* [Objective]
Report how many lines in the items below contain the string "beside", treating uppercase and lowercase as different. Give only the number.

* [Entries provided]
----
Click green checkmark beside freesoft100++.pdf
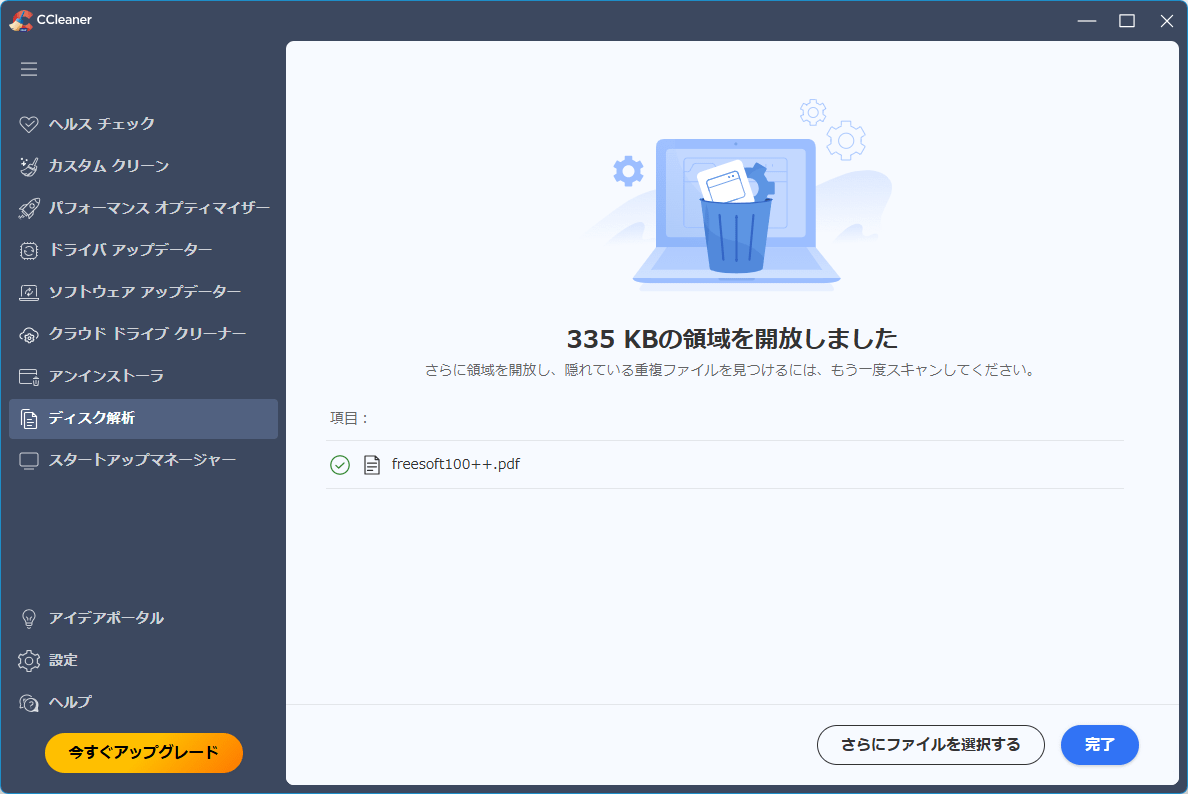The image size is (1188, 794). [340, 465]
----
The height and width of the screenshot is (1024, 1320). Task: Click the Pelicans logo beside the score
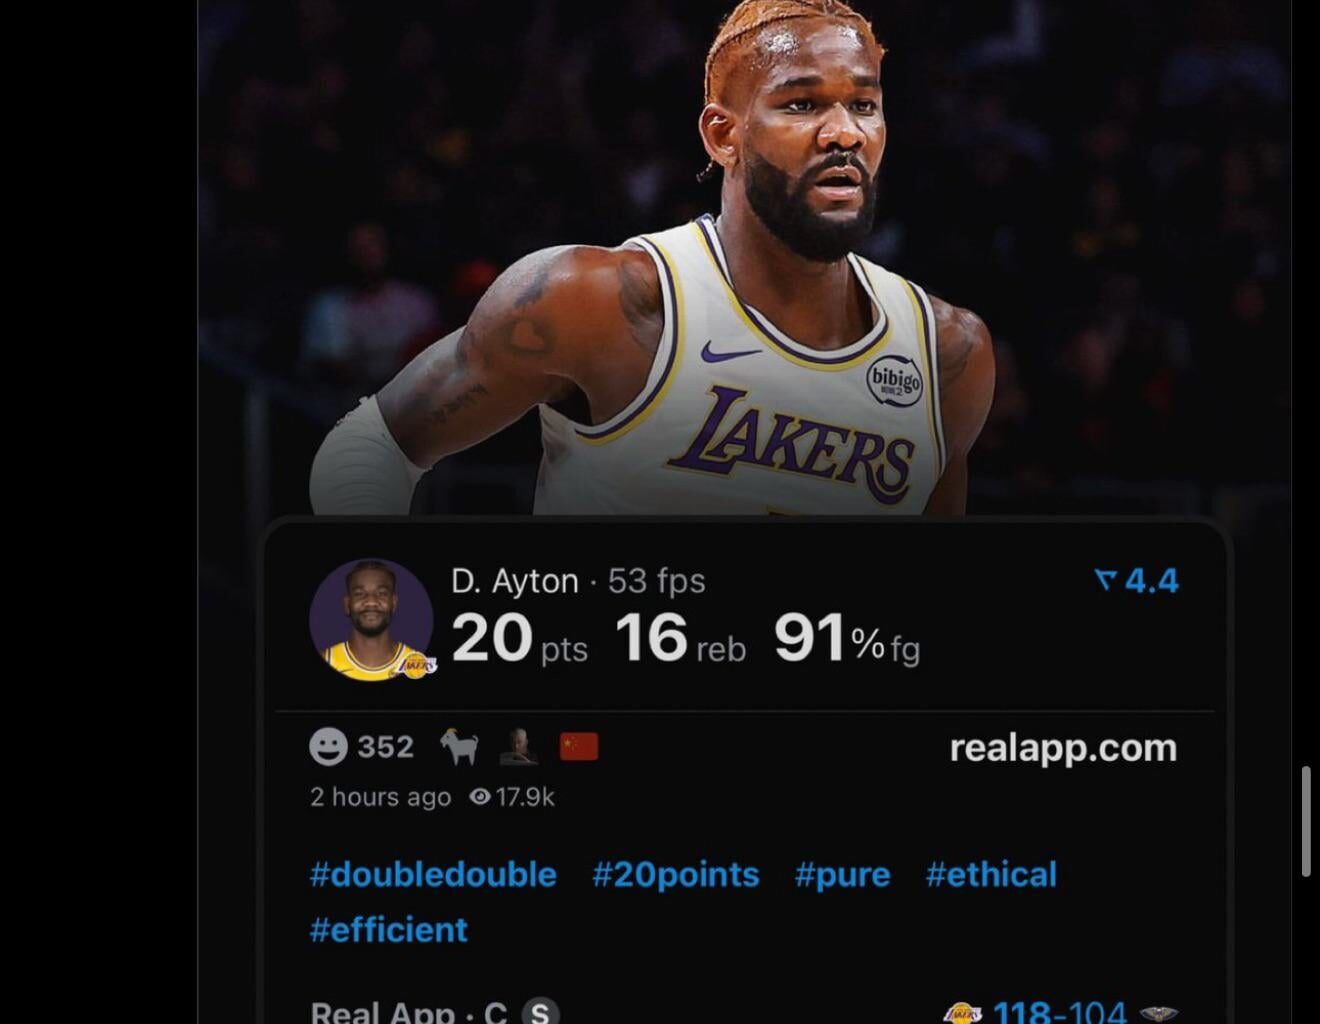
----
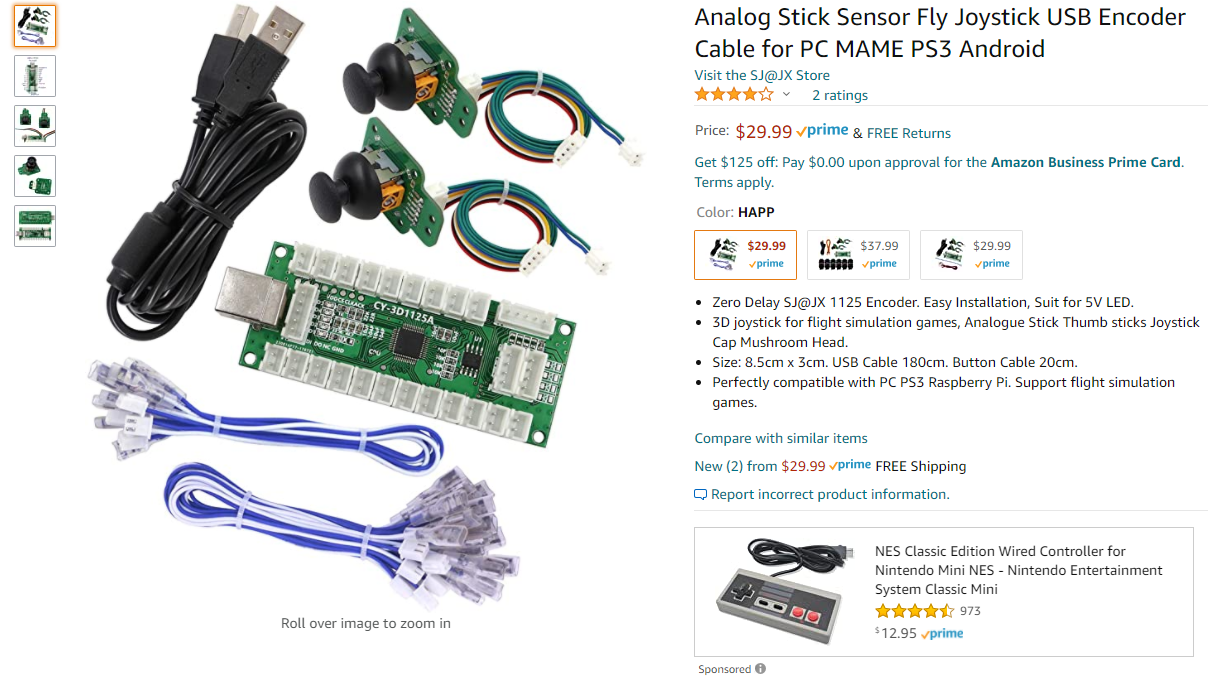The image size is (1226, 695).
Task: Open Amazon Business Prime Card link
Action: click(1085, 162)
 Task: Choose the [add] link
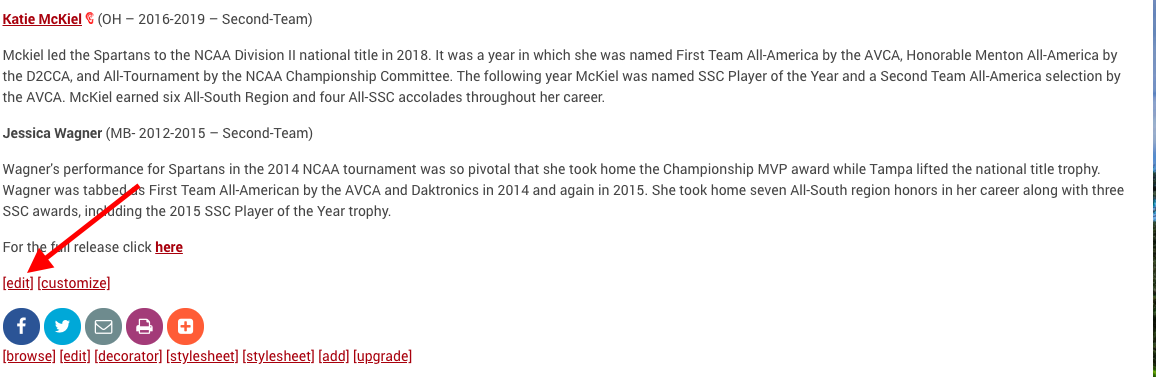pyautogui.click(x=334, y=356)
----
* [Exercise output]
2